Pixel coordinate grounding data:
:::::

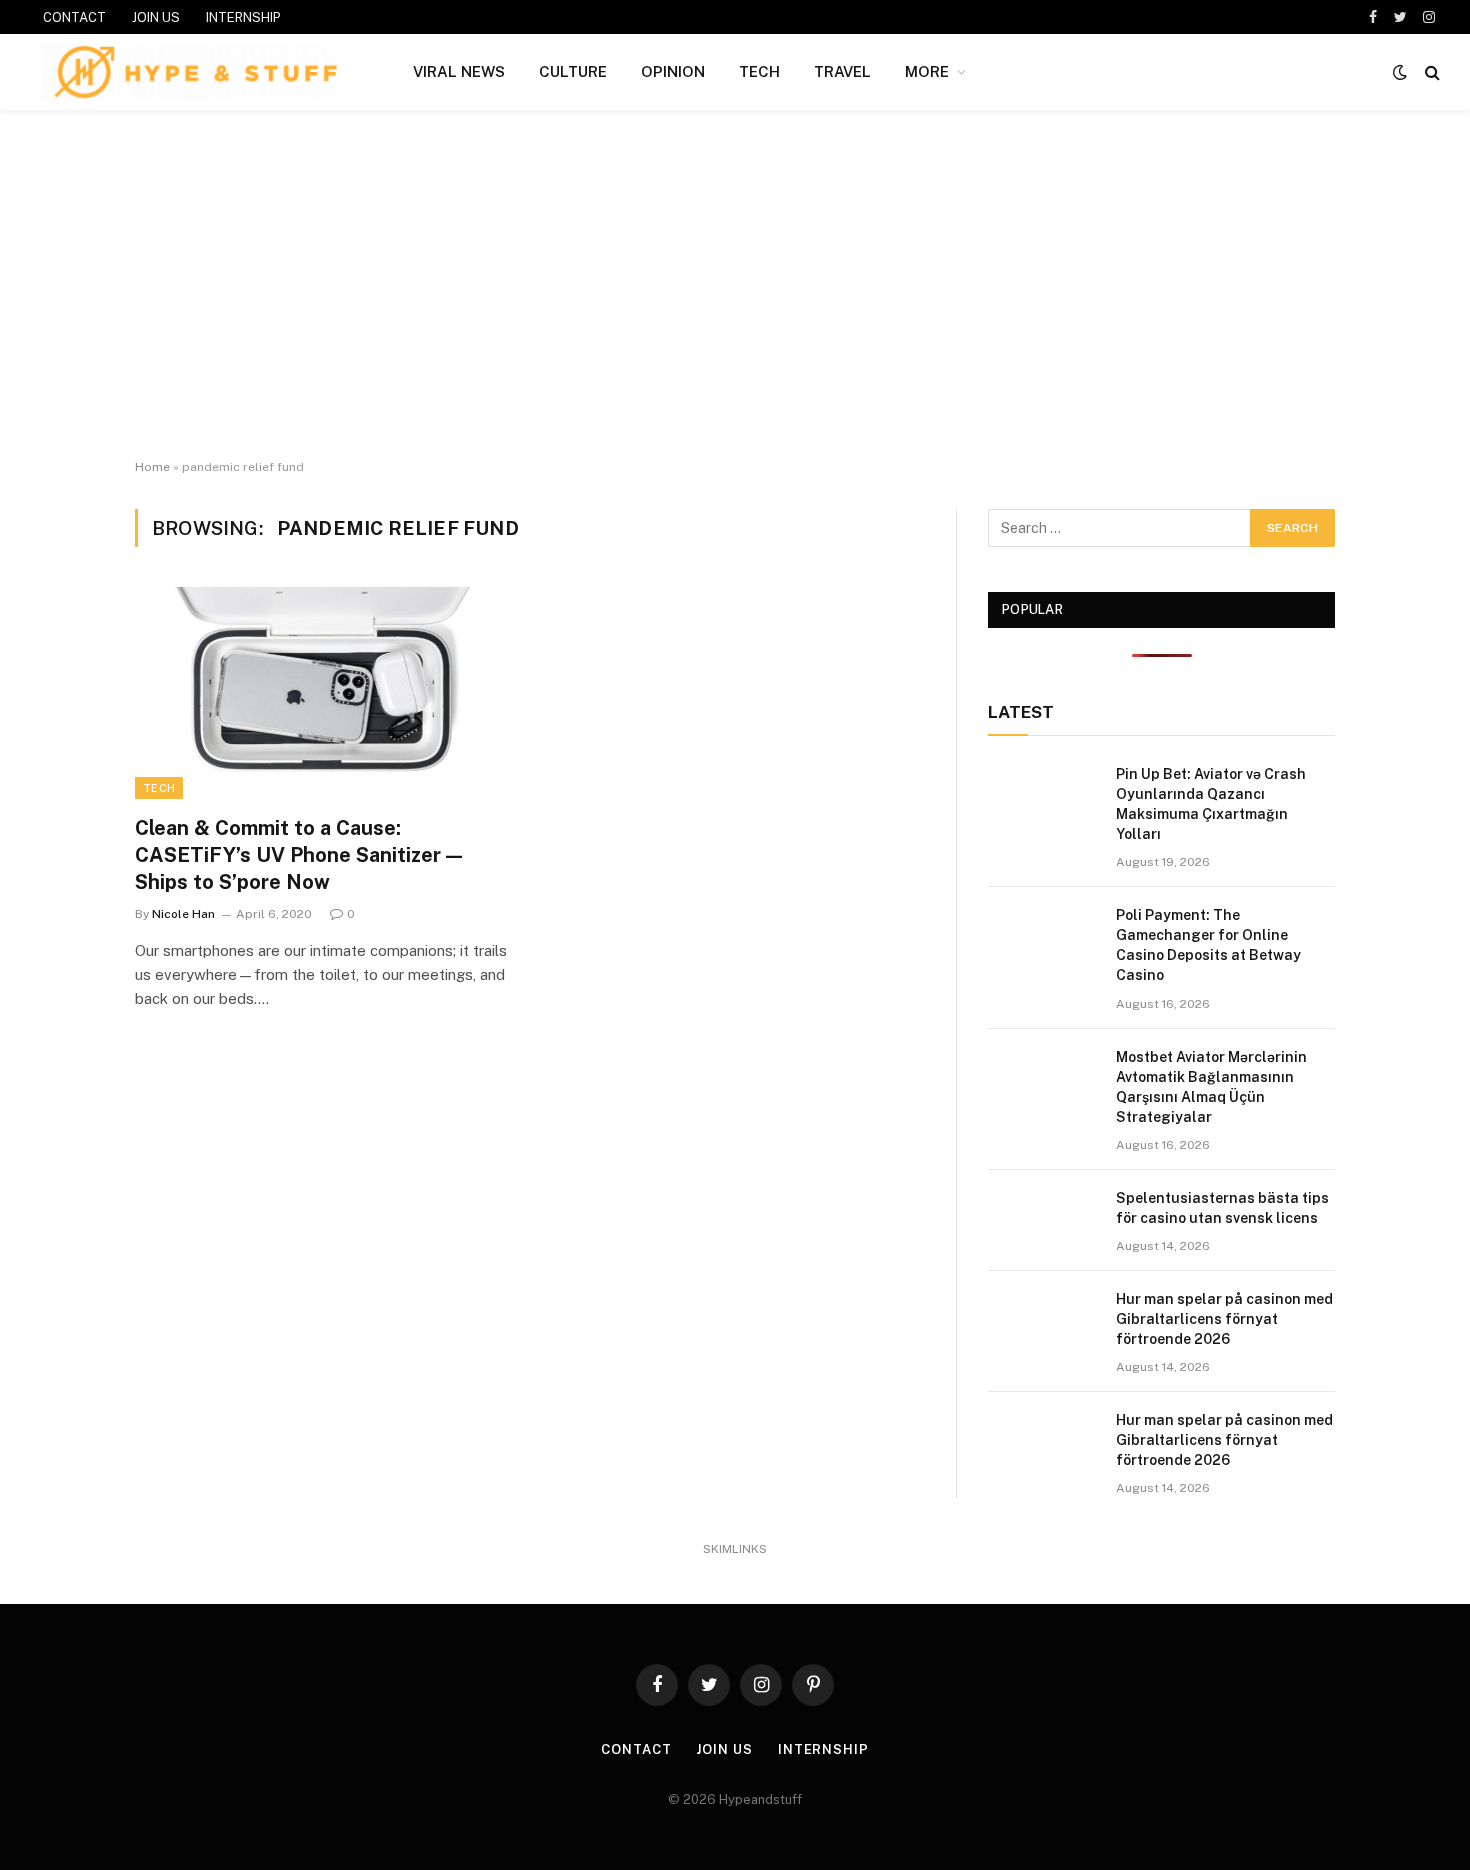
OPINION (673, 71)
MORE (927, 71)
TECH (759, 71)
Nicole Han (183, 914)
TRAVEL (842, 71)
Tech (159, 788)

:::::

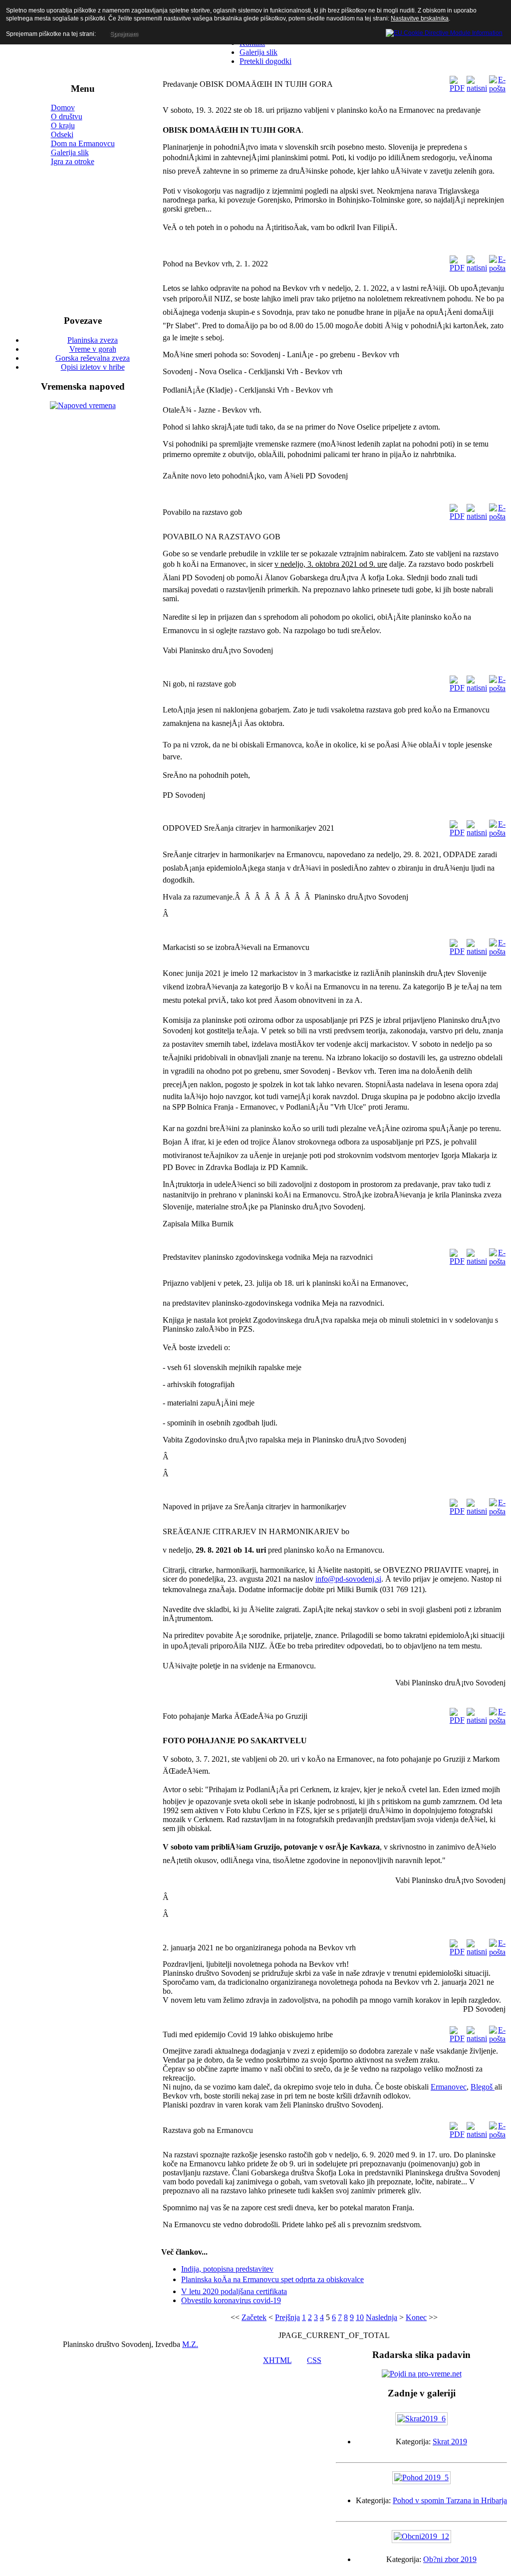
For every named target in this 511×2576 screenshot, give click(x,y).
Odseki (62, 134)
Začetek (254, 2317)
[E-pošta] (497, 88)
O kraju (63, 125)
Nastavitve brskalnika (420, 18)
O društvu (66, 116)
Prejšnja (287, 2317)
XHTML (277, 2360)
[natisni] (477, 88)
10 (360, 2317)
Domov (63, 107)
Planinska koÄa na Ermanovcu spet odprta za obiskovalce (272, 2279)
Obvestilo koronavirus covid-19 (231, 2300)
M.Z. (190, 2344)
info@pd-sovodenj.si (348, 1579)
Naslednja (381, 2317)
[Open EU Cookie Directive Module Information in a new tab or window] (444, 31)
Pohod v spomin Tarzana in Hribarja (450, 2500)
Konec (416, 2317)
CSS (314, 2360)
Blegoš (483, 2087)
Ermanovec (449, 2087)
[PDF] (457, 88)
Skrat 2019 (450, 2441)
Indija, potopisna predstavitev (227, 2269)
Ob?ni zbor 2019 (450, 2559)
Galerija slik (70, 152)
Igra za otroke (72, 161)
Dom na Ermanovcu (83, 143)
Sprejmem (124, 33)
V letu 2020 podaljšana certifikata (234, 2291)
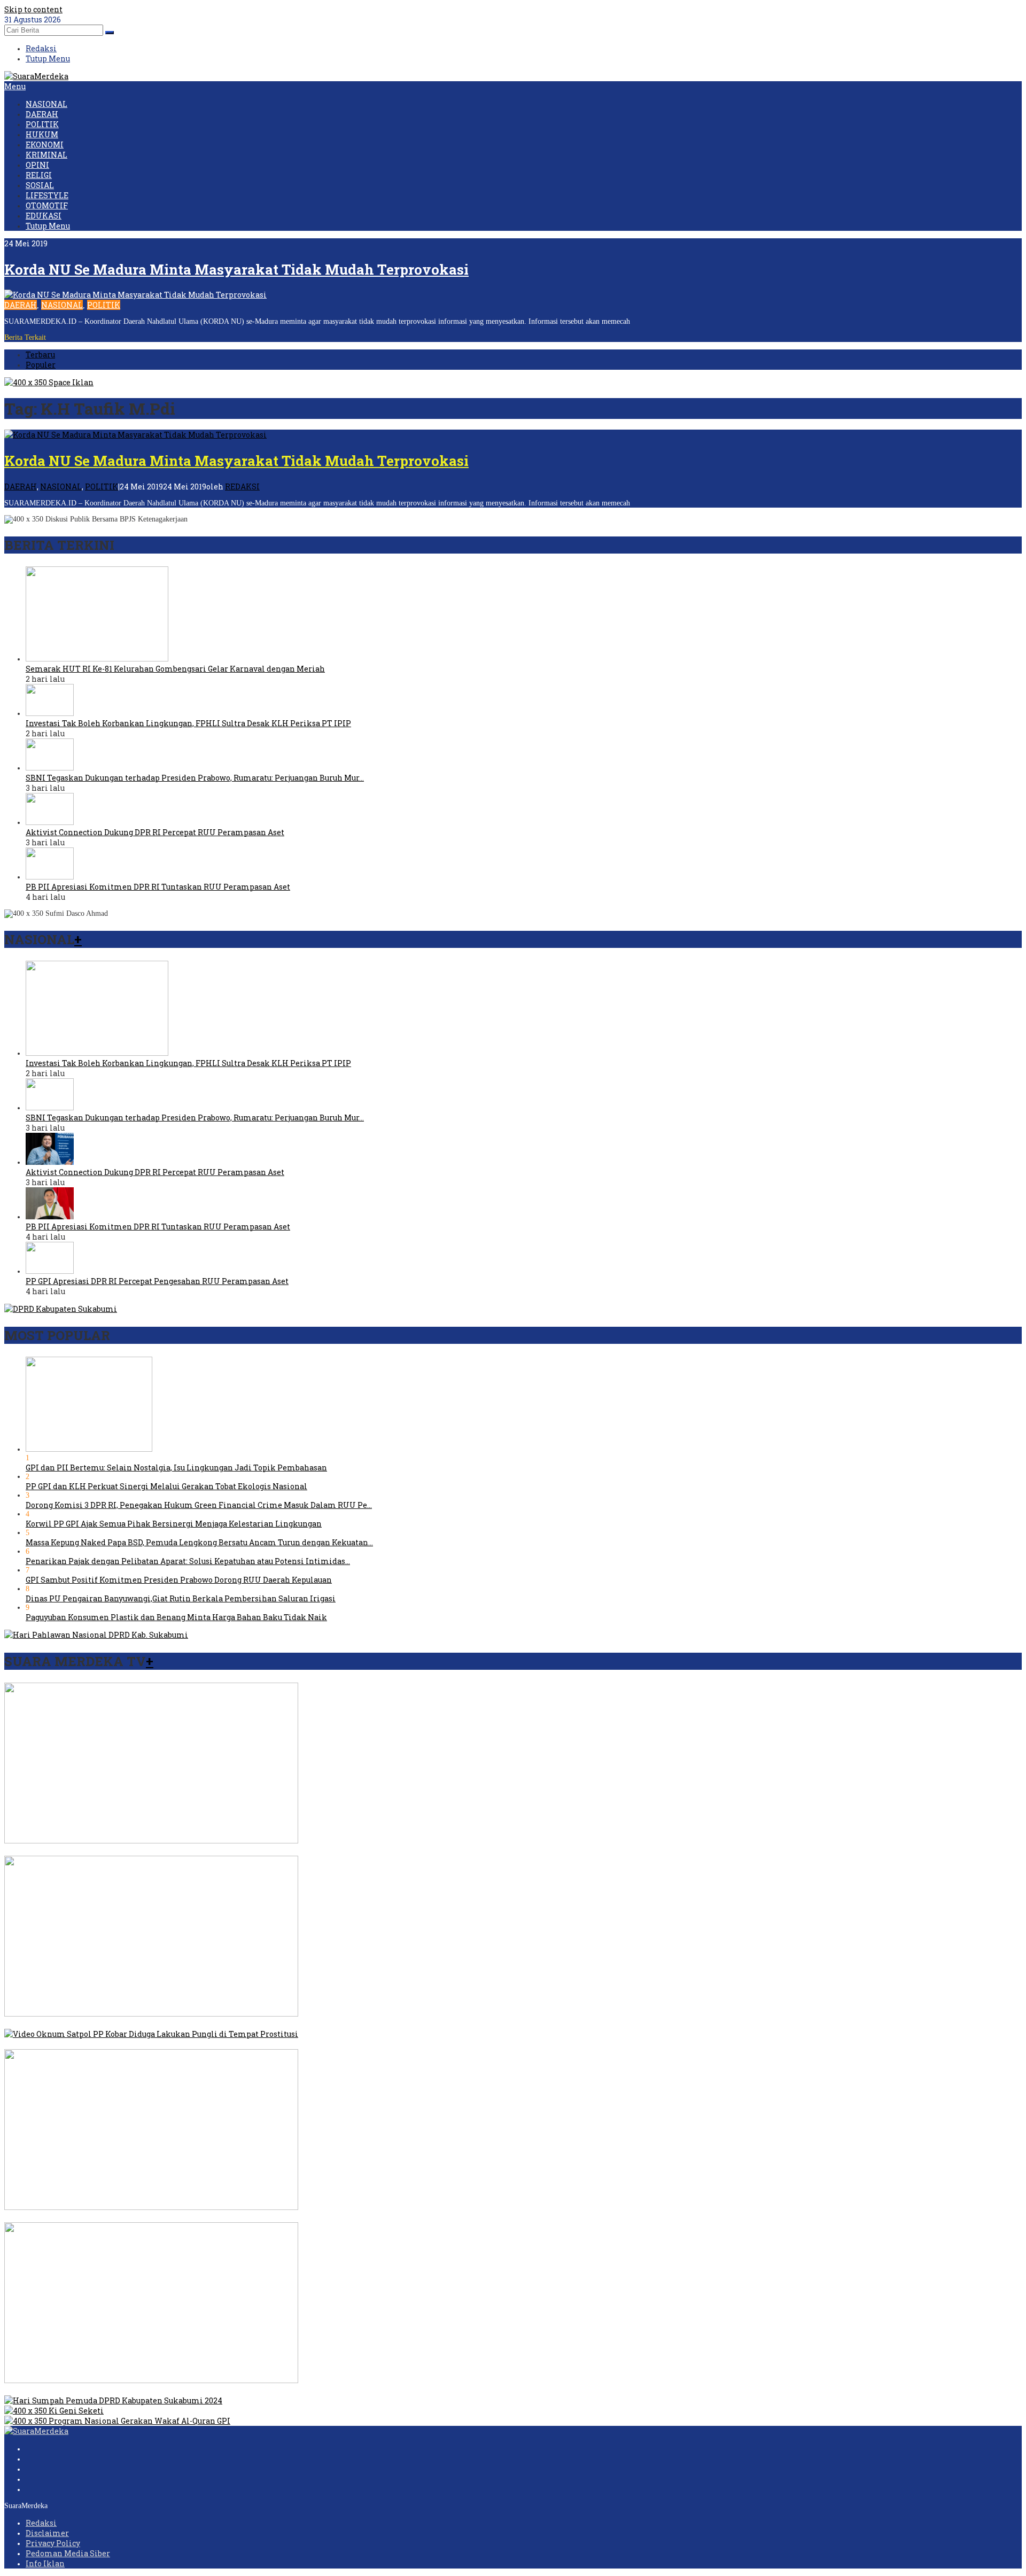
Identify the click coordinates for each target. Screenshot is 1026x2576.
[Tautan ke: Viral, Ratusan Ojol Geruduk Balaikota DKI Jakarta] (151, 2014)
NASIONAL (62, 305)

:::::

→ **PROBLEM TO SOLVE**:
Of the lines above, quote exactly those from the one with "Dom na Ermanovcu (83, 143)" through the one with "NASIONAL (62, 305)", ends included; pictures stay out.

→ **RESPONSE AREA**:
Dom na Ermanovcu (83, 143)
Sprejmem (124, 33)
V letu 2020 podaljšana certifikata (234, 2291)
Identify the click coordinates for each target. Screenshot is 1026x2576.
[Tautan ke: Viral, Ratusan Ojol Geruduk Balaikota DKI Jakarta] (151, 2014)
NASIONAL (62, 305)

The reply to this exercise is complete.